Physics-informed time series analysis with Kolmogorov-Arnold Networks under Ehrenfest constraints
This addresses the problem of computationally prohibitive quantum dynamics modeling for physicists, offering a novel method with reduced data requirements.
The paper tackles the challenge of predicting quantum dynamical responses by introducing Kolmogorov-Arnold Networks (KANs) with physics-informed loss functions that enforce Ehrenfest theorems, achieving superior accuracy with only 200 training samples compared to 3,700 for Temporal Convolution Networks.

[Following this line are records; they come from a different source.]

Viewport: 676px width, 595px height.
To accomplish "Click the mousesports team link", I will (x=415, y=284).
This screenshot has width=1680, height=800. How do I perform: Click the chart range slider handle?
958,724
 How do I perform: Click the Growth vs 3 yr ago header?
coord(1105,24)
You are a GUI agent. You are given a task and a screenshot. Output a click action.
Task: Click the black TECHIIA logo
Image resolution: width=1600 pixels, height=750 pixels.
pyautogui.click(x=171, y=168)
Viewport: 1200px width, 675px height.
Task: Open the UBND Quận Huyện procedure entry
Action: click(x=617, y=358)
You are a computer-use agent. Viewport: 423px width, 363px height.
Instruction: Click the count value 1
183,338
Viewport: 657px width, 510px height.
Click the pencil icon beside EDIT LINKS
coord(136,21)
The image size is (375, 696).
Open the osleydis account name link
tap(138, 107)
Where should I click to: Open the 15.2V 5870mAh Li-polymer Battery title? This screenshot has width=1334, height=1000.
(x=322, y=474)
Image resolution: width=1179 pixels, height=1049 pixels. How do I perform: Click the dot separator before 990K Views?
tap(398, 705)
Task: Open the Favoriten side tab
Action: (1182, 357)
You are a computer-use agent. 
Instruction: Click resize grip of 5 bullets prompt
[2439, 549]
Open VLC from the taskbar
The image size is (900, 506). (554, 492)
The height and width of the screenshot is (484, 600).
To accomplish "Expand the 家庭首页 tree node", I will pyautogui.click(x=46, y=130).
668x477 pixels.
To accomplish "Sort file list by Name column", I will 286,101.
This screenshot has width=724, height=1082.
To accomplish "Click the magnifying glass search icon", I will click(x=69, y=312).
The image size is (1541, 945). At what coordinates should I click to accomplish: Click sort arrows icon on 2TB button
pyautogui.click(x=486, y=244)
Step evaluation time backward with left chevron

The prediction of quantum dynamical responses lies at the heart of modern physics. Yet, modeling these time-dependent behaviors remains a formidable challenge because quantum systems evolve in high-dimensional Hilbert spaces, often rendering traditional numerical methods computationally prohibitive. While large language models have achieved remarkable success in sequential prediction, quantum dynamics presents a fundamentally different challenge: forecasting the entire temporal evolution of quantum systems rather than merely the next element in a sequence. Existing neural architectures such as recurrent and convolutional networks often require vast training datasets and suffer from spurious oscillations that compromise physical interpretability. In this work, we introduce a fundamentally new approach: Kolmogorov Arnold Networks (KANs) augmented with physics-informed loss functions that enforce the Ehrenfest theorems. Our method achieves superior accuracy with significantly less training data: it requires only 5.4 percent of the samples (200) compared to Temporal Convolution Networks (3,700). We further introduce the Chain of KANs, a novel architecture that embeds temporal causality directly into the model design, making it particularly well-suited for time series modeling. Our results demonstrate that physics-informed KANs offer a compelling advantage over conventional black-box models, maintaining both mathematical rigor and physical consistency while dramatically reducing data requirements.